→ INPUT RECORDS:
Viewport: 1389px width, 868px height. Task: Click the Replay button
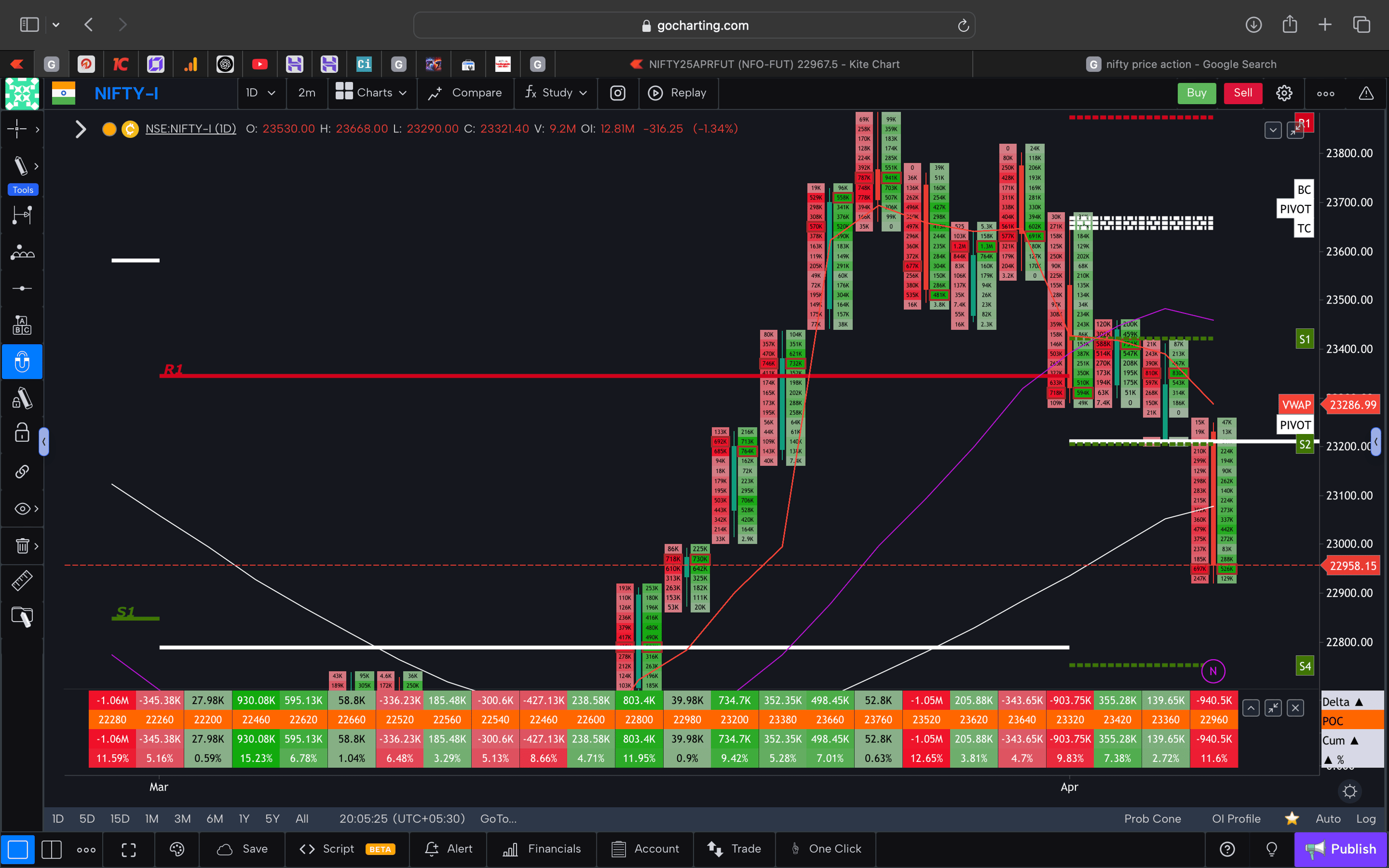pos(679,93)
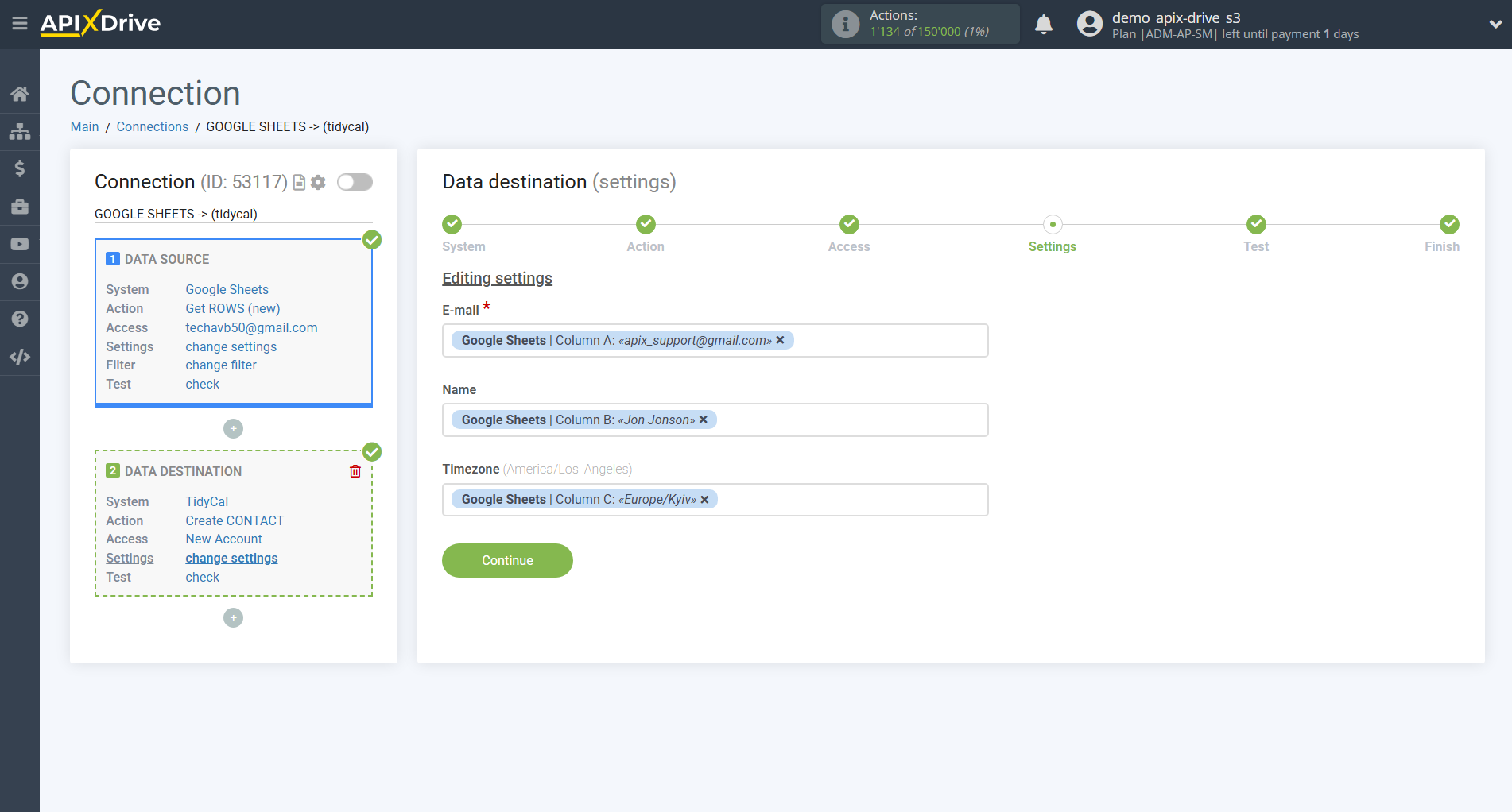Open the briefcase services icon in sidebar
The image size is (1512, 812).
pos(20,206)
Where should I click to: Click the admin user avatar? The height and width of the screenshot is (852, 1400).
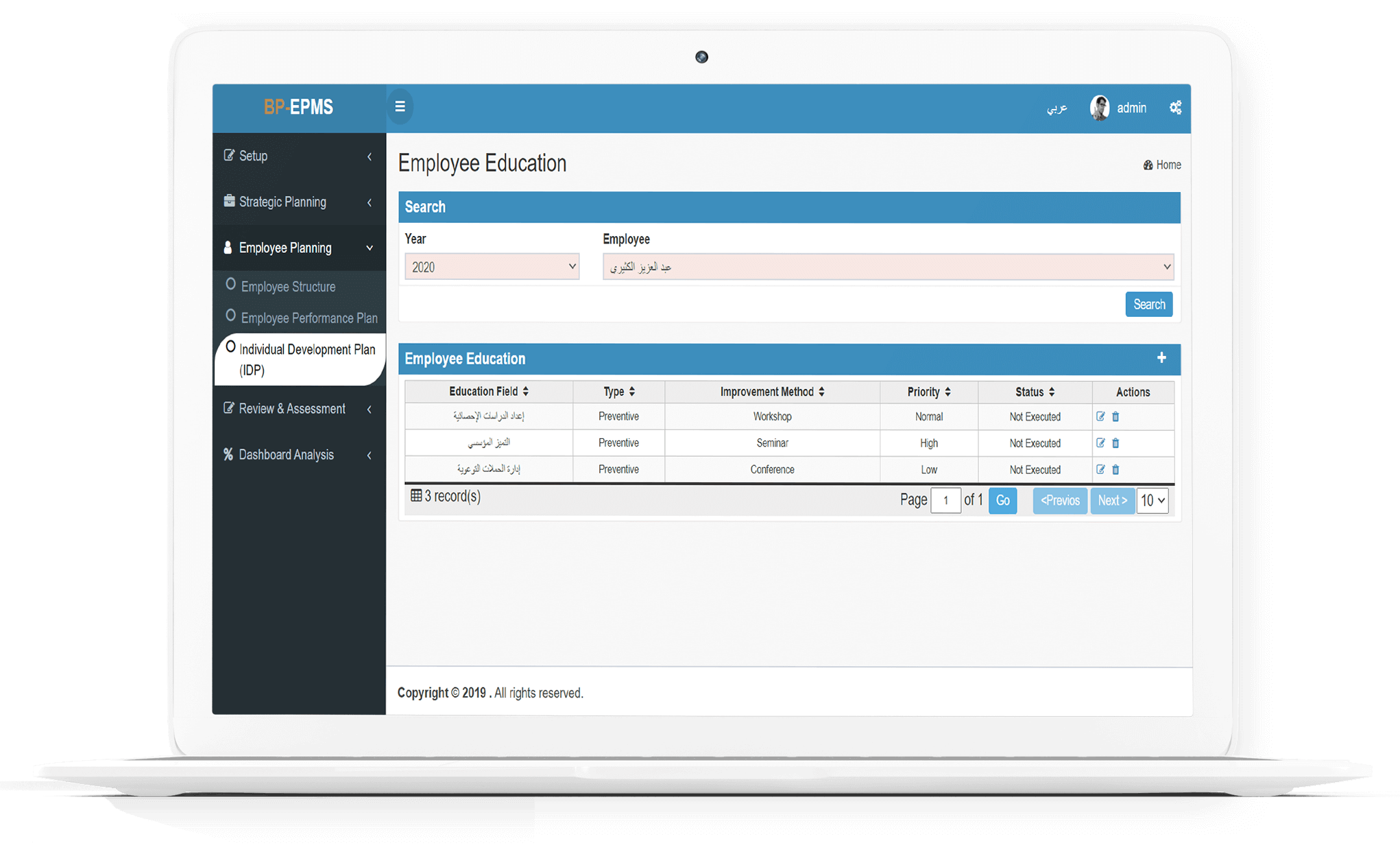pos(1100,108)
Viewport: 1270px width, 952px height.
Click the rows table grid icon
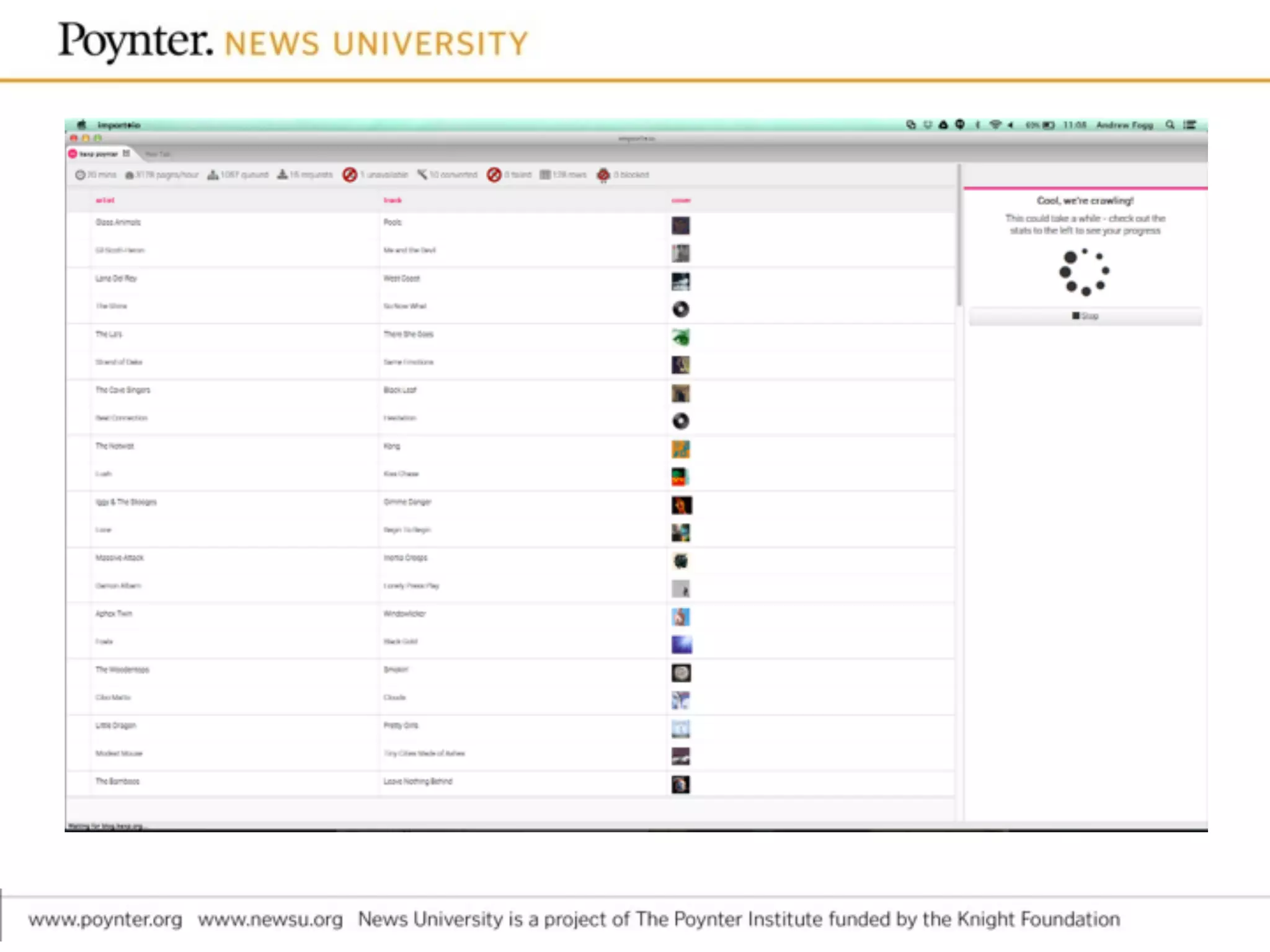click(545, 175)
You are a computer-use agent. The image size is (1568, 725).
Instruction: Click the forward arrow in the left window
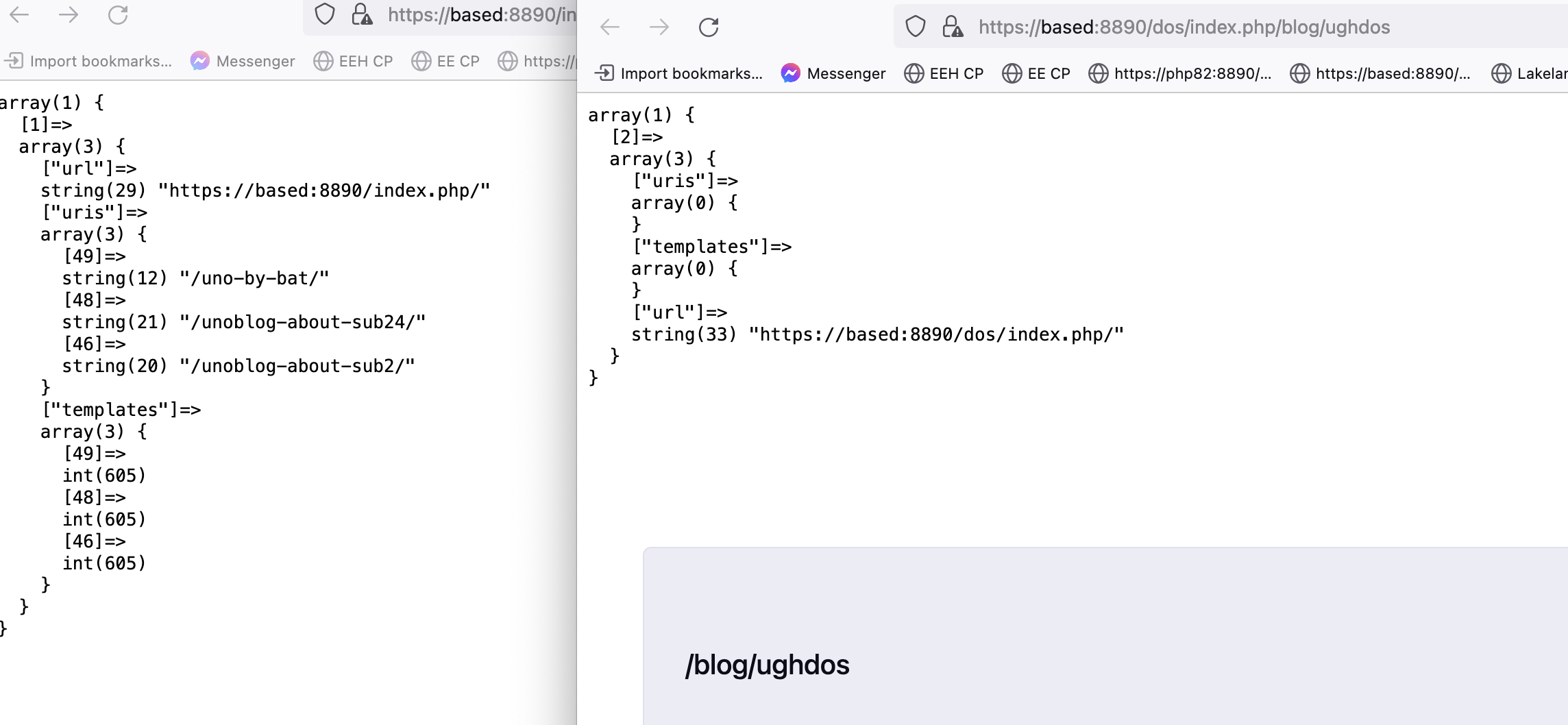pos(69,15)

→ WHAT YOU NEED TO DO: The whole listing is to be duplicated verbatim, apart from its images.

→ ANSWER SPACE:
Viewport: 1389px width, 868px height. Task: Click the Replay button
pos(679,93)
Open the briefcase services icon in sidebar
The image size is (1512, 812).
pos(20,206)
Where should I click to: Click the admin user avatar? The height and width of the screenshot is (852, 1400).
pos(1100,108)
Viewport: 1270px width, 952px height.
Click the rows table grid icon
click(545, 175)
You are a computer-use agent. The image size is (1568, 725).
Instruction: Click the forward arrow in the left window
pos(69,15)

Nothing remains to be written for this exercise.